↓

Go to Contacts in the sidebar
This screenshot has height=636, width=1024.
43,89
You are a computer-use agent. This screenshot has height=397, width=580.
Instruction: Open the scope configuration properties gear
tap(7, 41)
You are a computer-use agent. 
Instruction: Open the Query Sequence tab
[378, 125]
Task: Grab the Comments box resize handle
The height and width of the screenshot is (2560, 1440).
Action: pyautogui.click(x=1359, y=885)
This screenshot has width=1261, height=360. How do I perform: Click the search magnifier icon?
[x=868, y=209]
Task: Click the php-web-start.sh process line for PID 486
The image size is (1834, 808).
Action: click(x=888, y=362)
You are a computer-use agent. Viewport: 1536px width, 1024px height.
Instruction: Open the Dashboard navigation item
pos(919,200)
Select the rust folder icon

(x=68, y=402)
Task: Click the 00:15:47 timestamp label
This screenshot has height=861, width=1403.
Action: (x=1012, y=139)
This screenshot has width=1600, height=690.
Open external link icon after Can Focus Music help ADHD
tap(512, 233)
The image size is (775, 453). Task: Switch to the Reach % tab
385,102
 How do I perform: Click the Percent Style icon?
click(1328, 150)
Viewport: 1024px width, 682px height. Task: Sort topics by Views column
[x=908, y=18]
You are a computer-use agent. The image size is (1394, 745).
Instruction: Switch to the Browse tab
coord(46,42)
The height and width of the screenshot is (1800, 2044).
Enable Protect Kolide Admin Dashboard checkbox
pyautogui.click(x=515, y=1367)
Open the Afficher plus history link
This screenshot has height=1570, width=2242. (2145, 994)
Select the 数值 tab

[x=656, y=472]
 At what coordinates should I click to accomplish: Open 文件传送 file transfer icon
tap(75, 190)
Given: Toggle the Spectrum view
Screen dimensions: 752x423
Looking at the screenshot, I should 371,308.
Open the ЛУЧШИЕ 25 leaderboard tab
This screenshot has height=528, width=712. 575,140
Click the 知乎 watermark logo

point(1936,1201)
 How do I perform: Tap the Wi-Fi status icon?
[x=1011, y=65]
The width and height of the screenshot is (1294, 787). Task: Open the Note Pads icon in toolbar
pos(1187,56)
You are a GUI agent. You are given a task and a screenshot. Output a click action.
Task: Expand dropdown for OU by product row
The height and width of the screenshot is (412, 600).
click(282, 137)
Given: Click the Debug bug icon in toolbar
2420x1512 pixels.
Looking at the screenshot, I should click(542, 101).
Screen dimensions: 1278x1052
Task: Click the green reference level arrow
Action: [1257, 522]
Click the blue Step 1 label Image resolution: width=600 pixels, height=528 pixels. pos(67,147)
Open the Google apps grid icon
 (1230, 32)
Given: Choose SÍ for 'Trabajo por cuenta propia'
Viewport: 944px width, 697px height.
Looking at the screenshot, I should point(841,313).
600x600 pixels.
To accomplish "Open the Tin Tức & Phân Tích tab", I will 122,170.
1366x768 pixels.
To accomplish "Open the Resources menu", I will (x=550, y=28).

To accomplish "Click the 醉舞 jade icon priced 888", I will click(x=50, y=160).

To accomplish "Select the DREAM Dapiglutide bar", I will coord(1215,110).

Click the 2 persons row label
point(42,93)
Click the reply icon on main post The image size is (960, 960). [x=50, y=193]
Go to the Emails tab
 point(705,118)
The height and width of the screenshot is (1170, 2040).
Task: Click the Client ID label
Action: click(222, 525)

↑

TASK INSTRUCTIONS: Echo back, word for word, the material from the line with "will click(x=50, y=160)." through the end of the material.

FINAL ANSWER:
To accomplish "Click the 醉舞 jade icon priced 888", I will click(x=50, y=160).

To accomplish "Select the DREAM Dapiglutide bar", I will coord(1215,110).

Click the 2 persons row label
point(42,93)
Click the reply icon on main post The image size is (960, 960). [x=50, y=193]
Go to the Emails tab
 point(705,118)
The height and width of the screenshot is (1170, 2040).
Task: Click the Client ID label
Action: click(222, 525)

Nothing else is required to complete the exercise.